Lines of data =
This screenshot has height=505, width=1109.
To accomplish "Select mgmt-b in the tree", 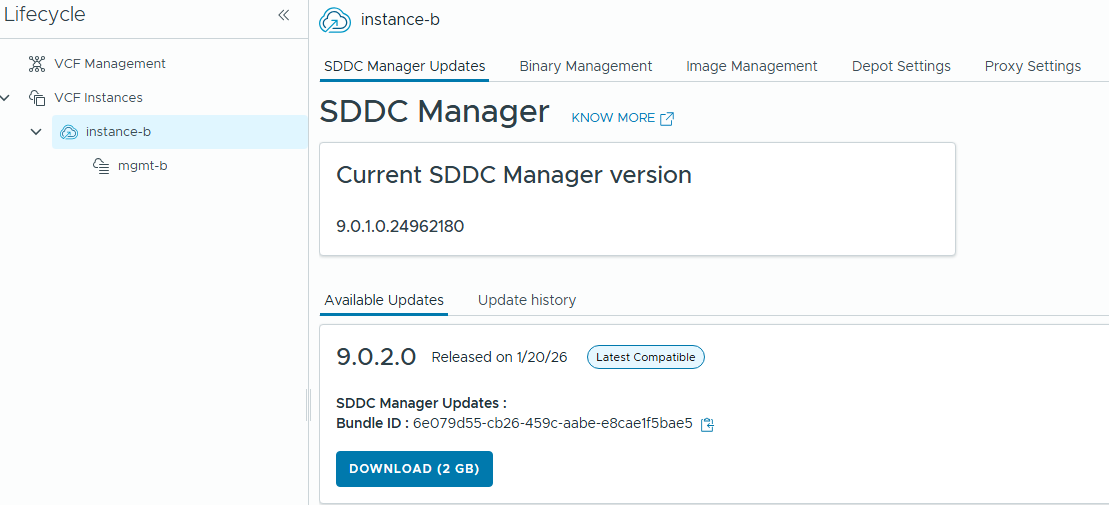I will point(142,166).
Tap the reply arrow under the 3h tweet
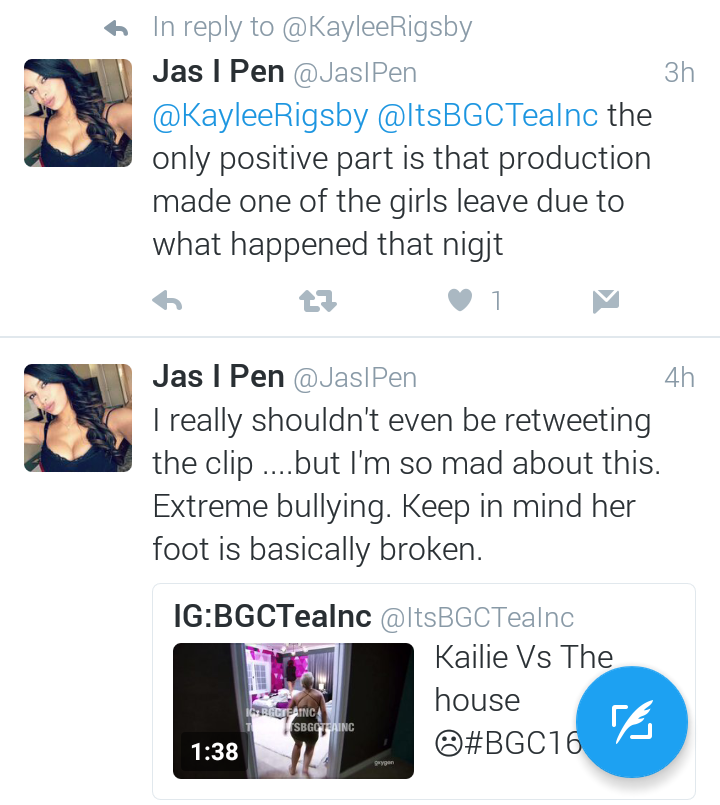The image size is (720, 805). pos(167,300)
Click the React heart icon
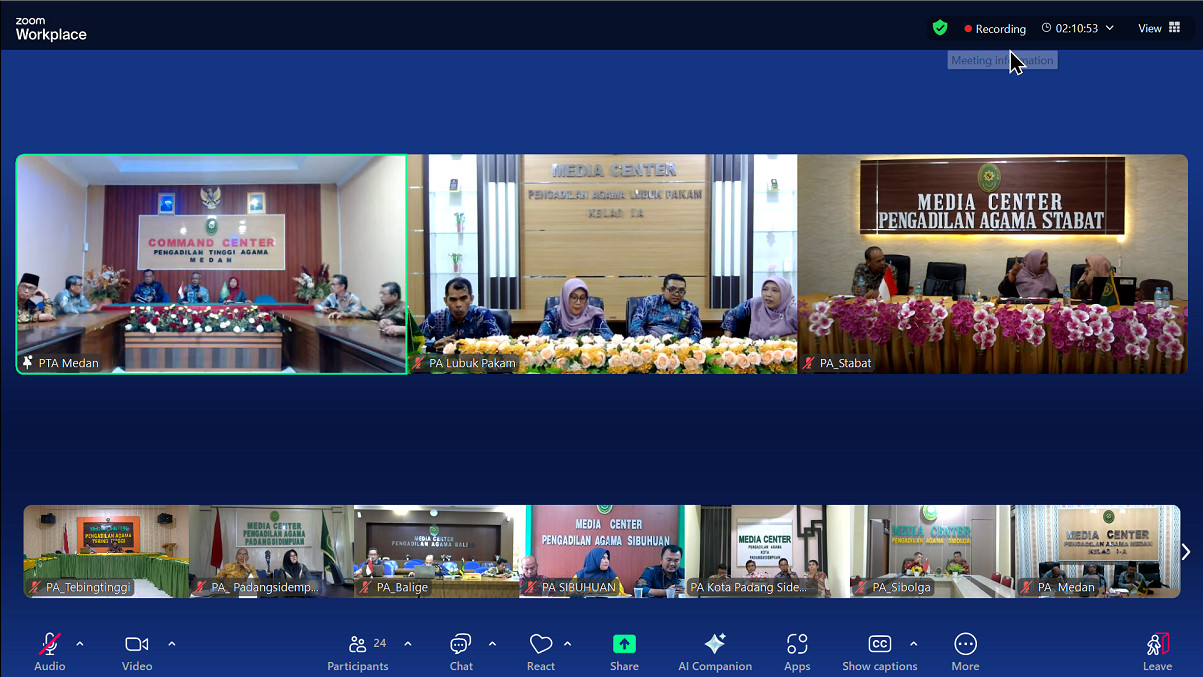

Exercise = Change "heart icon" to "like button" in everything from the line containing "Tap the reply arrow under the 3h tweet" down to the last line, and keep the rest the same. Leave the pictures out of your answer.

Problem solution =
Tap the reply arrow under the 3h tweet
The image size is (720, 805). pos(167,300)
Click the React like button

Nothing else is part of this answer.